Virginia Gov. Terry McAuliffe: “I look forward to traveling to Bonn, Germany to tell the story of how Virginia is driving clean energy investment and carbon reduction despite President Trump’s decision to roll back commonsense safeguards. The broad coalition of support for the Paris Agreement provides an opportunity to encourage potential business partners and investors to come to a Commonwealth that clearly values clean energy and a clean environment.”
Launched on June 1, 2017 by the governors of Washington, New York, and California to help fill the void left by the previous administration’s decision to withdraw the U.S. from the Paris Agreement, the Alliance has grown to include governors from across the U.S. Governors in the Alliance have pledged to collectively reduce greenhouse gas emissions by at least 26-28% below 2005 levels by 2025, at least 50-52% below 2005 levels by 2030, and collectively achieve overall net-zero greenhouse gas emissions as soon as practicable, and no later than 2050.
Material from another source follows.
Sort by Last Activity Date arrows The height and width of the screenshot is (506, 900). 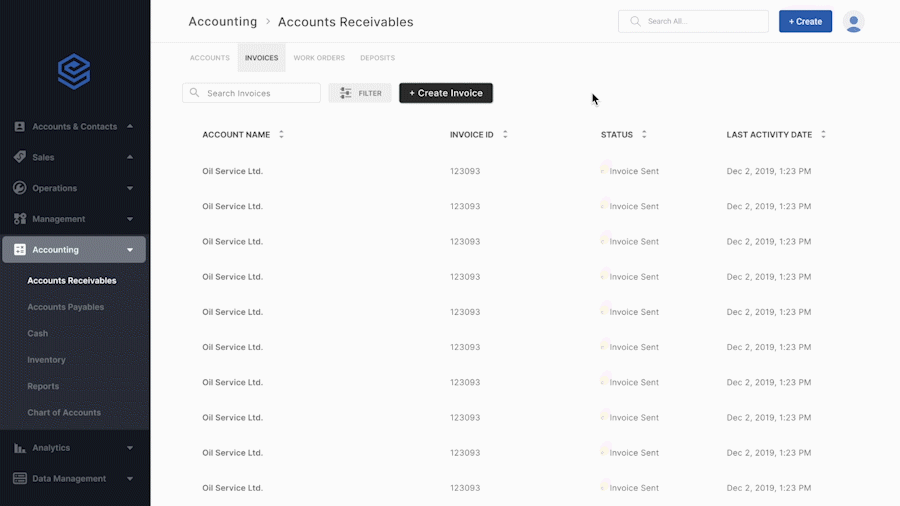(823, 134)
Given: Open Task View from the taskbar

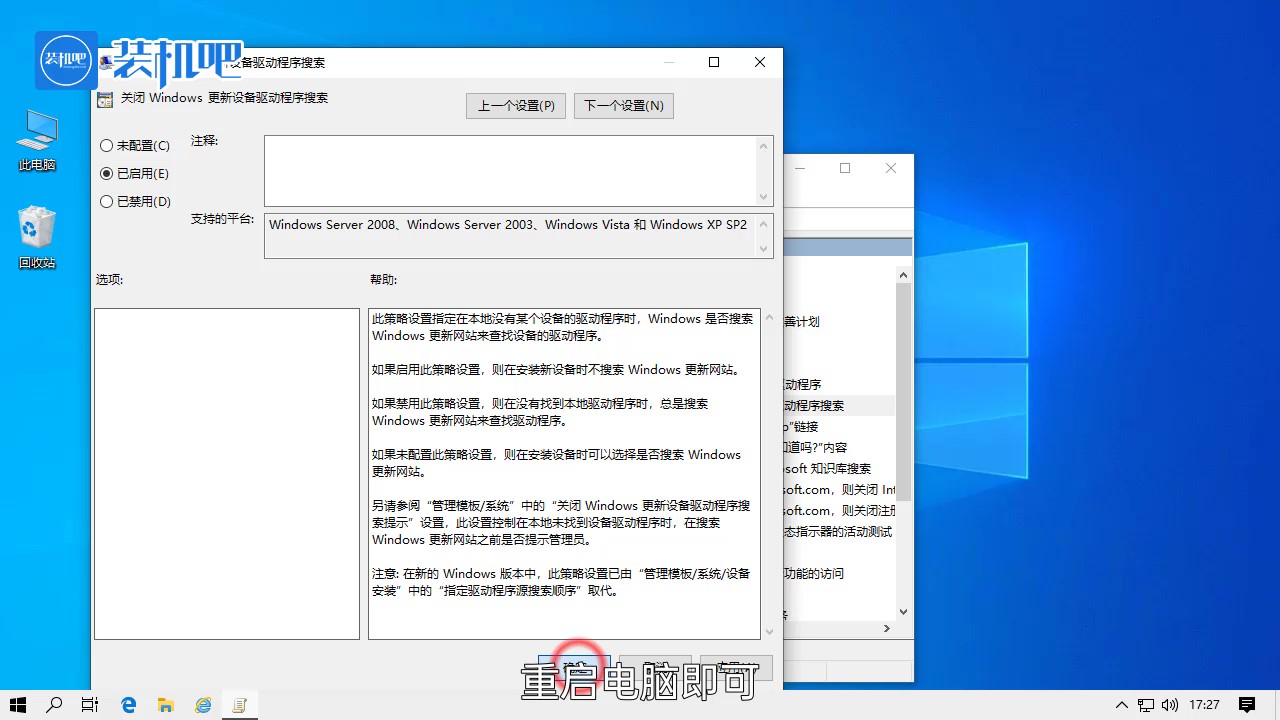Looking at the screenshot, I should tap(90, 705).
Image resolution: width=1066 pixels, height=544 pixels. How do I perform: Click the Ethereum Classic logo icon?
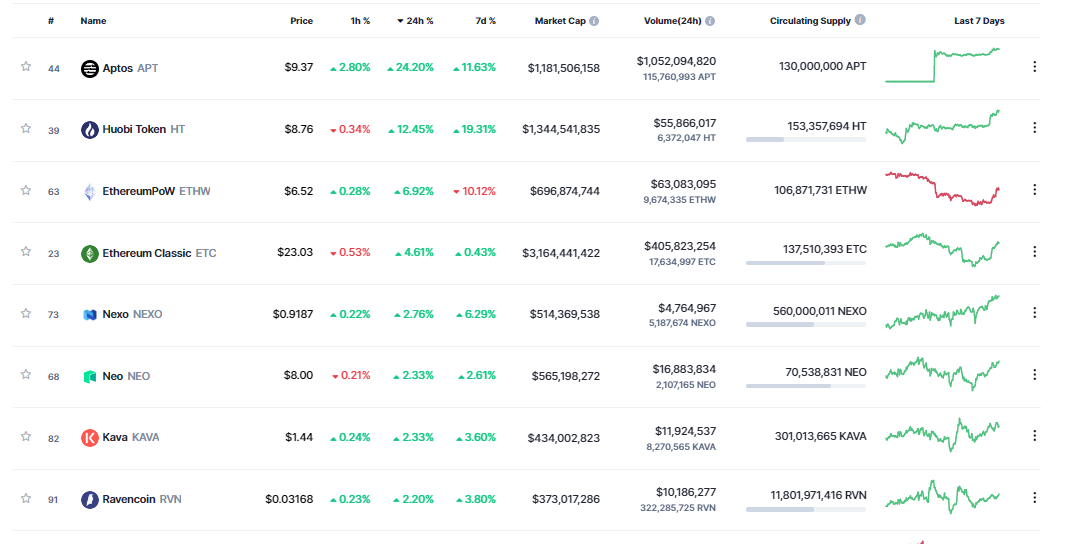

Alliance states and territories are achieving lower levels of air pollution, delivering more energy savings to homes and businesses, preparing more effectively for climate impacts, generating more electricity from zero-carbon sources, and collectively employing over 40% more workers in the clean energy sector than the rest of the country. For more information on Alliance members’ bipartisan, cross-sector climate action, see our Fact Sheet.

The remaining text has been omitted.